Un crime parfait des acteurs de la finance globalisée?
La vraie question au cœur de cette crise historique est cependant plus politique que strictement pénale. D’où viennent ces lois de dérégulation si prédatrices et criminogènes ? Depuis les années 1980, le puissant lobby de la finance de Wall Street a pu littéralement capturer – acheter en fait – en toute légalité une grande partie de la classe politique américaine, puis les institutions de Washington. En raison du coût devenu astronomique des campagnes électorales, le système politique américain accorde un avantage déterminant aux élus ayant le plus d’argent. Soucieux de ses privilèges, le puissant lobby de la finance soutient exclusivement les candidats démocrates et républicains acquis à sa cause dérégulatrice. Les lois sont ainsi vendues à une oligarchie financière. On assiste de la sorte à un transfert de pouvoirs de Wall Street vers Washington. Et ce basculement géopolitique est facilité par la douteuse pratique du revolving doors entre l’industrie financière et la haute administration fédérale. Cette habitude crée d’infinis « conflits d’intérêts » propices à de vraies situations de corruption, ou pour le moins à une osmose d’intérêts et de points de vue entre financiers et décideurs politico administratifs. Cette crise largement criminelle met à jour le nouvel équilibre des pouvoirs aux États-Unis entre le politique (Washington) et la finance (Wall Street) : après le « complexe militaro-industriel » dénoncé par le président Eisenhower (1961), un « complexe politico-financier » se serait-il imposé, subrepticement ? D’ailleurs, il s’agit probablement d’un nouvel équilibre des pouvoirs commun à nombre de pays à travers le monde. Le lobby de la finance ne s’est pas contenté de s’offrir une partie de la classe politique américaine. Il a su s’attacher des universitaires, des analystes financiers et enfin des journalistes piégés par la complexité de la matière et l’appartenance de la plupart des médias à de grands groupes capitalistes. Ainsi, la fraude a-t-elle pu disparaitre des analyses dominantes. Le crime parfait n’est-il pas justement celui dont la réalité est ignorée, ou mieux encore dont l’idée même semble inconcevable ?

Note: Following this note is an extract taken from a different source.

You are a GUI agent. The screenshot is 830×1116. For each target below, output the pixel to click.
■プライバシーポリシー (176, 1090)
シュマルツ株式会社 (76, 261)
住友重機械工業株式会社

Depuis, le système prédateur à l’origine de ce désastre social est resté à peu près intact. La haute finance est toujours aussi mal régulée et l’empire tant des grandes banques que du shadow banking n’a pas cessé de s’étendre. Manifestement, dans la société du spectacle, les « puissances du verbe » (pouvoir exécutif, législatif et médiatique) pèsent peu face aux « puissances du réel » (l’argent). Tel le génie de la lampe, les acteurs de la finance globalisée ont pris leur autonomie, sans que personne ne veuille plus désormais les discipliner réellement.